(from The Discourse on the Resurrection, c. 300 A.D.)
Since flesh was made to border on incorruption and corruption, being itself neither the one nor the other, and was overcome by corruption for the sake of pleasure, though it was the work of property of incorruption; therefore it became corruptible, and was laid in the dust of the earth. When, then, it was overcome by corruption, and delivered over to death through disobedience, God did not leave it to corruption, to be triumphed over as an inheritance; but, after conquering death by the resurrection, delivered it again to incorruption, in order that corruption might not receive the property of incorruption, but incorruption that of corruption. Therefore, the apostle answers thus, “For this corruptible must put on incorruption, and this mortal must put on immortality” (1 Cor. xv. 53).
Now, the corruptible and putting on of immortality, what else is it but that which is “sown in corruption, and raised in incorruption” (1 Cor. xv. 42)–for the soul is not corruptible or mortal; but this which is mortal and corrupting is of flesh,–in order that, “as we have borne the image of the earthy, we shall also bear the image of the heavenly” (1 Cor. xv. 49). For the image of the earthy which have borne is this, “Dust thou art, and unto dust shalt thou return” (Gen. iii. 19). But the image of the heavenly is the resurrection from the dead, and incorruption; in order that “as Christ was raised up from the dead by the glory of the Father, so we also should walk in newness of life” (Rom. vi. 4).

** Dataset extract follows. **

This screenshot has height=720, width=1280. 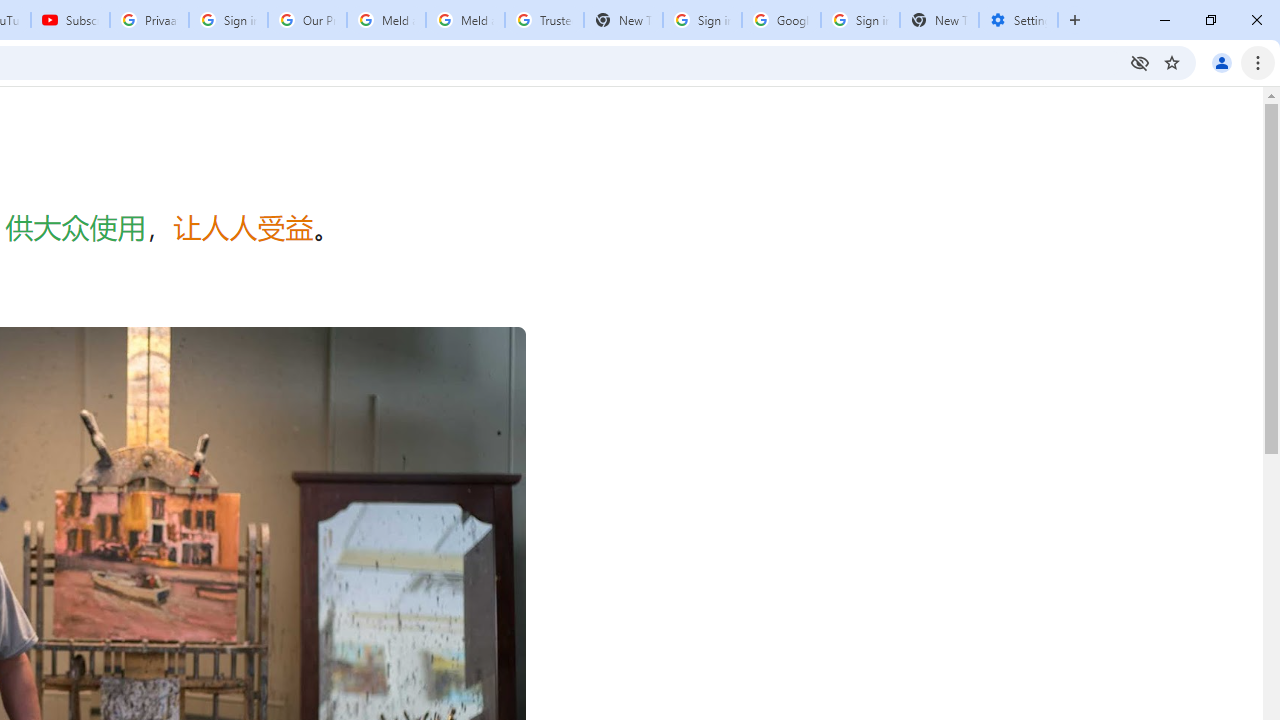 What do you see at coordinates (70, 20) in the screenshot?
I see `'Subscriptions - YouTube'` at bounding box center [70, 20].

But if anyone were to think that the earthly image is the flesh itself, but the heavenly image some other spiritual body besides the flesh; let him first consider that Christ, the heavenly man, when He appeared, bore the same form of limbs and the same image of flesh as ours, through which also He, who was not man, became man, that “as in Adam all die, even so in Christ shall all be made alive” (1 Cor. xv. 22). For if He bore flesh for any other reason than that of setting the flesh free, and raising it up, why did He bear flesh superfluously, as He purposed neither to save it, nor to raise it up? But the Son of God does nothing superfluously. He did not then take the form of a servant uselessly, but to raise it up and save it. For He was truly made man, and died, and not in mere appearance, but that He might truly be shown to be the first begotten from the dead, changing the earthy into the heavenly, and the mortal into the immortal.